The ATAP Guidelines were developed with the following principles in mind.
- Goals- and objectives-led and responsive – All plans and actions in the transport sector should be led by high-level jurisdictional goals and supporting transport/land use system objectives, and should respond to government priorities.
- Problem-driven – A consideration of problems should always be the starting point in pursuit of goals and supporting objectives. The term 'problem' is used in the Guidelines to also include related terms such as issues, challenges, constraints and opportunities. Problems are considered the barrier preventing goals, objectives and targets from being achieved.
- Stakeholder engagement – Relevant stakeholder engagement and views should play an important role.

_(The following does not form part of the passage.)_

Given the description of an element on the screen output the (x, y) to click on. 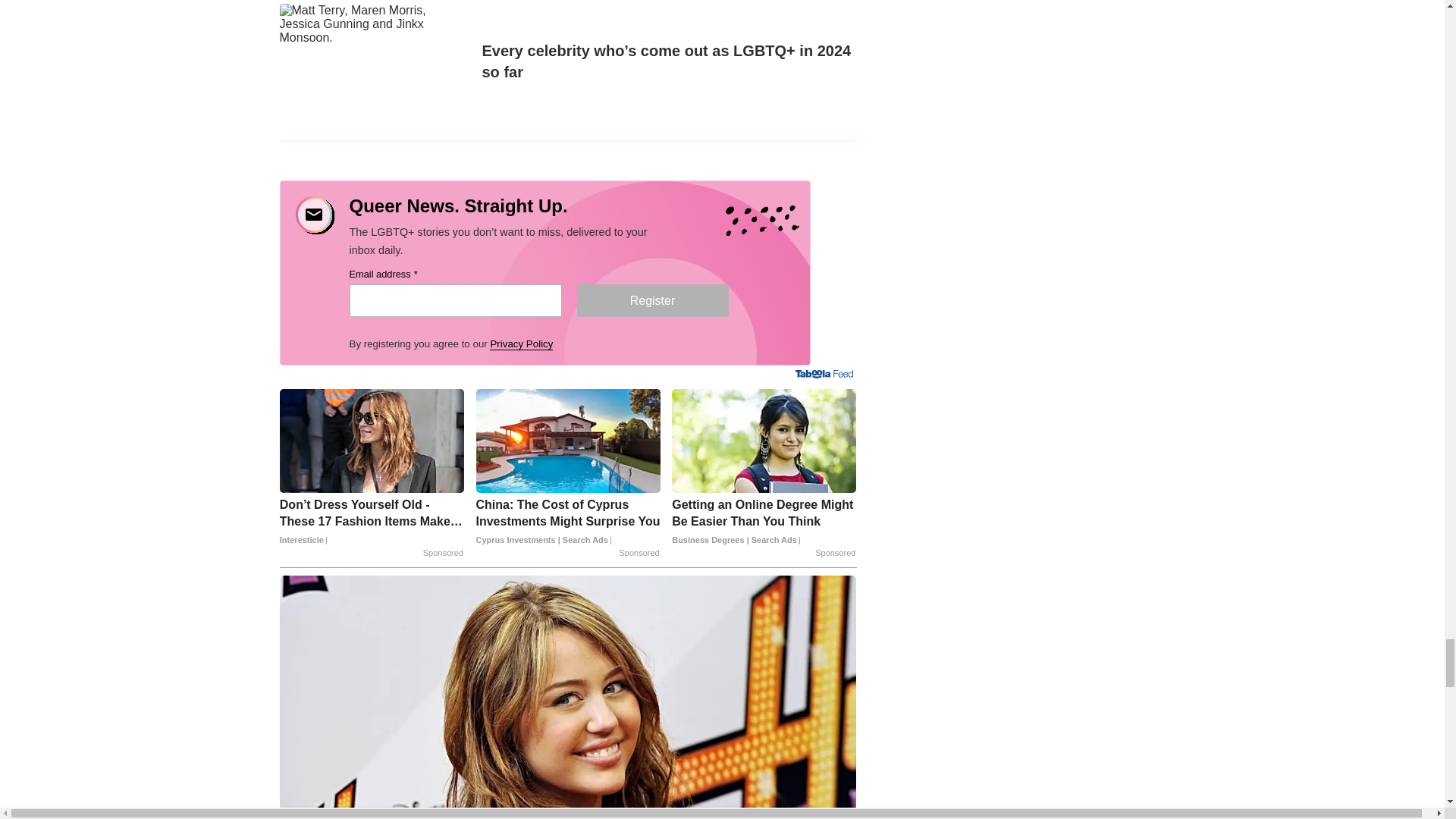
China: The Cost of Cyprus Investments Might Surprise You (568, 521)
Getting an Online Degree Might Be Easier Than You Think (763, 521)
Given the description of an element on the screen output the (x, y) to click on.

- Data and information – Advice to decision-makers should be supported by the best available data and information: quantitative and qualitative, objective and subjective.
- Multi-modal – Transport planning and assessment should be undertaken with a multi-modal perspective.
- Coordination – Coordinated actions and decision-making within and across levels of government are important requirements for achieving effective economic, social and environmental outcomes.
- Holistic – It is important to account for interactions within the transport system (e.g. between modes) as well as with closely related systems (e.g. land use, environment) and to consider all relevant economic, social and environmental issues (a triple bottom line focus).
- Integration – Processes in the Guidelines and actions flowing from their Framework should ensure integration within the transport system and with closely related systems (e.g. land use) and should also support and facilitate the achievement of goals and objectives (see the section below for information on the Framework).
- Strategic thinking and planning – Transport system decisions should be guided by comprehensive top‑down strategic thinking and planning that reflects jurisdiction goals and objectives. Planning should also consider bottom-up experiences and opinions.
- Proposed initiatives – Proposed transport initiatives should derive from or align with strategic plans. They should reflect priorities and be aimed at solving well understood problems.
- Assessment of problems and options – The best way to identify the preferred solution to a priority transport problem is through a disciplined evidence-based process consisting of problem assessment (including extent, severity and causation) and the identification and rigorous, unbiased assessment of a wide range of options (investment / infrastructure and reform / non-infrastructure).
- Inter-jurisdictional – For key transport problems that affect more than one jurisdiction, preferred solutions should ideally be identified and developed on a joint inter-jurisdictional basis.
Multi-stage assessment – The need for, and nature of, transport initiatives should be developed through a progressive filtering process to encourage efficient use of planning and assessment resources:
- Rigorous assessment of the problem
- Broad assessment of strategic merit / fit / alignment
- Establishment of economic, social and environmental justification (through rapid and detailed assessment of options)
- Development of an implementation plan.
- Fit-for-purpose level of detail – In applying the planning and assessment components of the Framework, the level of detail used in application needs to match the scale and complexity of the problem and proposed initiative. The larger and more complex the problem and initiative, the greater the level of detail and rigour required. For smaller and less complex problems and initiatives, simpler and streamlined versions of the processes and tools outlined in the Guidelines may be all that is required, provided the principles of good practice are still maintained.
- Prioritisation – Wherever possible, problems should be addressed in prioritised order reflecting their relative severity and importance. Proposed initiatives should also be prioritised in terms of their strategic merit/alignment and their triple bottom line justification in delivering net benefits (i.e. value for money). Some governments may also choose to prioritise between transport system objectives.
- Funding – Strategies and initiatives developed using the Guidelines and their Framework should be sensitive to the jurisdiction’s overall likely levels of funding through working closely with its Department of Treasury. Alternative funding options should also be explored.
- Private sector involvement – Appropriate private sector involvement should be encouraged where beneficial.
- Easy to use – The Guidelines should meet the needs of users, be easy to use and be rigorous and reliable.
- Comprehensive, yet easy to understand – Information on the merit of strategies and proposed initiatives should be presented to decision-makers in a way that communicates the full range of impacts. Information should be easily understood and address government objectives and priorities.
- Feedback, learning and continuous improvement – Feedback should be sought on all aspects f the Guidelines to encourage learning and continuous improvement.